Color, 1997, 87 mins. 24 secs. / 82 mins. 16 secs.
Directed by Ronnie Sortor
Mark Brazeale, Dan Rowland, Dina Harris Saturn's Core Audio & Video (Blu-ray) (US R0 HD), Sub Rosa (DVD) (US R0 NTSC)
Shortly after crafting his dime store-budget wonder Sinistre, Missouri-based SOV filmmaker Ronnie Sortor struck again in the '90s with this wildly ambitious, action-packed revenge tale. The late '90s was still a busy era for analog video productions designed to appease action and horror audiences, and this is a prime example with lots of homegrown charm and a ferocious attitude clearly inspired by all the American and Hong Kong gunplay films that were starting to have a huge impact around the world.
A nocturnal murder spree is being committed by an unhinged serial killer (Rowland) who shoots and stabs nearly anyone who crosses his path. It all ends with a home invasion during which he stabs criminal psychologist Gregory (Brazeale) after snapping his wife's neck and killing his kids. When the cops show up, the wounded Gregory fights back and sends the culprit escaping out of a window. Feeling he's incapable of starting over, he still makes an attempt at building a relationship with Lydia (Harris), whom he lies to about his wife's fate. However, his real dedication is finding the killer, a bloody quest that sends him plummeting into an underworld of assassins and cultists that will soon fill the streets with blood.
Packed with gory gunshots and other bodily mayhem, Ravage is less predictable than you might think and is probably best going into as unspoiled as possible. The budgetary limitations are obvious, but Sorter and company keep it moving at a fast clip with a surprisingly high amount of stunts and explosions. Obviously the performances and technical levels are at your usual shot-on-video standards, which of course is a selling point if you've developed a taste for these over the years.

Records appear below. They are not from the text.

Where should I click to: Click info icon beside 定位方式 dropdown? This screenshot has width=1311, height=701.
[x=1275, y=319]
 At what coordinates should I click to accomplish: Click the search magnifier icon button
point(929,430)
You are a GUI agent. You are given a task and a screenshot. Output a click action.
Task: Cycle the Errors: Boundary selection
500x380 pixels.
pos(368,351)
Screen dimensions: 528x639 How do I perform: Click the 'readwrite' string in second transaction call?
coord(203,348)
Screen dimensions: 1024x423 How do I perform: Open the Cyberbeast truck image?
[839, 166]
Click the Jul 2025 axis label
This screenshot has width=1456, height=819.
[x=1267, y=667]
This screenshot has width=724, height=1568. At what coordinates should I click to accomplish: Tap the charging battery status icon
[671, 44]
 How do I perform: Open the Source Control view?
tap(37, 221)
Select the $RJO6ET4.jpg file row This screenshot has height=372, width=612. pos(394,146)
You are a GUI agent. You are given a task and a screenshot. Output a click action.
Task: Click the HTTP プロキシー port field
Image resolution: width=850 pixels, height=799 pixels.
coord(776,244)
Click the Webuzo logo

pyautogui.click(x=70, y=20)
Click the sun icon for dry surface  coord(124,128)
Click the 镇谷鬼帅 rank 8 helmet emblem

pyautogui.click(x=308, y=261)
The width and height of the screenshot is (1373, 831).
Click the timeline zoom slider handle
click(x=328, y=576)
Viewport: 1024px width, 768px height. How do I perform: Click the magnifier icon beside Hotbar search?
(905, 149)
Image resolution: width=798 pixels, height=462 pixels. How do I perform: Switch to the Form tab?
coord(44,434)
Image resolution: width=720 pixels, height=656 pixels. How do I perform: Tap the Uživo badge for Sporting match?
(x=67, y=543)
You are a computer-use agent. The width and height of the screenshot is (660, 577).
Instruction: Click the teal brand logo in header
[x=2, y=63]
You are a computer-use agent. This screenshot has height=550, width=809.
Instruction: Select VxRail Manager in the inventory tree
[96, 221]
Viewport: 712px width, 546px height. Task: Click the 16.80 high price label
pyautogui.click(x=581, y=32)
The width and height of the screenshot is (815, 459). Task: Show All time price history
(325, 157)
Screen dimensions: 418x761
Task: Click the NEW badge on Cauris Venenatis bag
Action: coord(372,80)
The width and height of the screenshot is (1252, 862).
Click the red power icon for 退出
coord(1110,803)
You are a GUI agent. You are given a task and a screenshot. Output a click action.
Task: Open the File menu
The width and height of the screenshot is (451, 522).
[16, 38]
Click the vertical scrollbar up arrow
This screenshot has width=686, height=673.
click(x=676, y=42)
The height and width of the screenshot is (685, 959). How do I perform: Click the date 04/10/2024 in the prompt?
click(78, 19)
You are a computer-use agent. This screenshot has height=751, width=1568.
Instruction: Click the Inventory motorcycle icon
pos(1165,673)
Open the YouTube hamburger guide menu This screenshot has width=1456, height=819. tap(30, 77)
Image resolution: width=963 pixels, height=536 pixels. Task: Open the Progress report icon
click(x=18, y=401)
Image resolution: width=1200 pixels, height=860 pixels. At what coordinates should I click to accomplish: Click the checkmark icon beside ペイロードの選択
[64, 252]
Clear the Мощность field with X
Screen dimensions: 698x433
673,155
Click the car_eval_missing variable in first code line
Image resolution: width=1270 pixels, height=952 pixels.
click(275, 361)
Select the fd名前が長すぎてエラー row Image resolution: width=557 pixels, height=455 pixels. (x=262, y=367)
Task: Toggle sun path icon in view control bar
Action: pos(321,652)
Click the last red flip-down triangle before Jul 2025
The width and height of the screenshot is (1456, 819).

Initially self-distributed on VHS by the filmmaker's Borderline Entertainment line, Ravage turned up on DVD from Sub Rosa in 2009 with a handful of bonus features later ported over into the far more elaborate 2022 Blu-ray from Saturn's Core Audio & Video. The Blu-ray features two versions, the original '97 one (with Sortor providing a new solo commentary about its making and the DVD's original commentary with Sortor and actors Rowland, Frank Alexander, Mike Smith, and Todd Reynolds) and a "Director's Final Cut," running five minutes longer and clocking in at 87 minutes. The differences here are far more extensive than just adding footage; the action scenes have been tweaked considerably with added digital muzzle flashes, the color timing is a lot more saturated and realistic, and the previous mono soundtrack has now been given a surprisingly effective 2.0 surround mix including new sound effects. There's actually some footage removed in the process as well (including a bit of over-the-top stunt work), so it's very much worth watching the original version as well if you're new to the film. Optional English SDH subtitles are also included, and the director's cut comes with a new audio commentary by Sortor and writer-producer Byron Blakey swapping stories about the shoot, filming at airports, other '90s action movies, and rounding up folks to act in front of the camera. “The Year of Ravage” (100m58s) is essentially a massive video diary chronologically gathering up tons of behind-the-scenes footage showing how the film was assembled over a much longer production period than normal, all the way from start to finish. That's followed by a hefty reel of bloopers and deleted footage (29m55s) and a short comparison between two versions (2m37s) showing how one shootout was extensively augmented to fix a continuity issue. Blakey's short film Transient Error (21m16s) is a much more recent production shot in HD at 2.35:1, charting a man's hunt through a city's homeless community to find someone who wronged him. Finally you get a hefty photo gallery (14m16s), the original trailer and one for the director's cut, and bonus trailers for Mail Order Murder: The Story of W.A.V.E. Productions, Burglar from Hell, Sinistre, Psycho Sisters, Duck! The Carbine High Massacre, Red Spirit Lake, We Await, and Shatter Dead.